Assignment >> Set down nothing except the lines starting at the one with "This screenshot has width=1015, height=768." and ending at the final line of the material, each word for word.

Data >>
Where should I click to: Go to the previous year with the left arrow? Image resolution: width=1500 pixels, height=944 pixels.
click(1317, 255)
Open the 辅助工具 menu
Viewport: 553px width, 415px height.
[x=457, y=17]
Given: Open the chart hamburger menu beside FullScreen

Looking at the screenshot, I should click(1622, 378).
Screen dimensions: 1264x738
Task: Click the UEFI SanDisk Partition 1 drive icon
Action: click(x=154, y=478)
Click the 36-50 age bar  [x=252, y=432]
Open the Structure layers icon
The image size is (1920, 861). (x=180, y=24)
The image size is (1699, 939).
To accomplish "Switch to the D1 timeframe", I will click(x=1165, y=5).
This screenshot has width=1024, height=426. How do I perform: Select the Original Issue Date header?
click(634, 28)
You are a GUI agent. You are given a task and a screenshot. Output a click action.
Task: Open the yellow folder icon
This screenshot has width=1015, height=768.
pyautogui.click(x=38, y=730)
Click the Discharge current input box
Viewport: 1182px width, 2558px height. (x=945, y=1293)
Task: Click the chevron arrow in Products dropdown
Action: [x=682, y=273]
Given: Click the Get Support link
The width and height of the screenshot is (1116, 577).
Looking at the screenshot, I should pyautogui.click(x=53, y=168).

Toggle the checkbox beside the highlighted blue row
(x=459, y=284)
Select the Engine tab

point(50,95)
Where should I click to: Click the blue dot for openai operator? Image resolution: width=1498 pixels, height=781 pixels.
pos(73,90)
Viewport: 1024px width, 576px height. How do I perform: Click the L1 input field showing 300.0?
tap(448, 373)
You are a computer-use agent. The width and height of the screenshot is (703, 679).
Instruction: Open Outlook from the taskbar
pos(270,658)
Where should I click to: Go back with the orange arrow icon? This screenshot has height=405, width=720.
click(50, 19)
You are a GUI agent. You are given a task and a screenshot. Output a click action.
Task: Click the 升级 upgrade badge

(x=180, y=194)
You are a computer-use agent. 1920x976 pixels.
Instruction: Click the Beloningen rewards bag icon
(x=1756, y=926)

Task response >>
This screenshot has width=1015, height=768.
pyautogui.click(x=38, y=730)
Click the Discharge current input box
Viewport: 1182px width, 2558px height. (x=945, y=1293)
Task: Click the chevron arrow in Products dropdown
Action: [x=682, y=273]
Given: Click the Get Support link
The width and height of the screenshot is (1116, 577).
Looking at the screenshot, I should pyautogui.click(x=53, y=168).

Toggle the checkbox beside the highlighted blue row
(x=459, y=284)
Select the Engine tab

point(50,95)
Where should I click to: Click the blue dot for openai operator? Image resolution: width=1498 pixels, height=781 pixels.
pos(73,90)
Viewport: 1024px width, 576px height. How do I perform: Click the L1 input field showing 300.0?
tap(448, 373)
You are a computer-use agent. The width and height of the screenshot is (703, 679).
Instruction: Open Outlook from the taskbar
pos(270,658)
Where should I click to: Go back with the orange arrow icon? This screenshot has height=405, width=720.
click(50, 19)
You are a GUI agent. You are given a task and a screenshot. Output a click action.
Task: Click the 升级 upgrade badge

(x=180, y=194)
You are a computer-use agent. 1920x976 pixels.
Instruction: Click the Beloningen rewards bag icon
(x=1756, y=926)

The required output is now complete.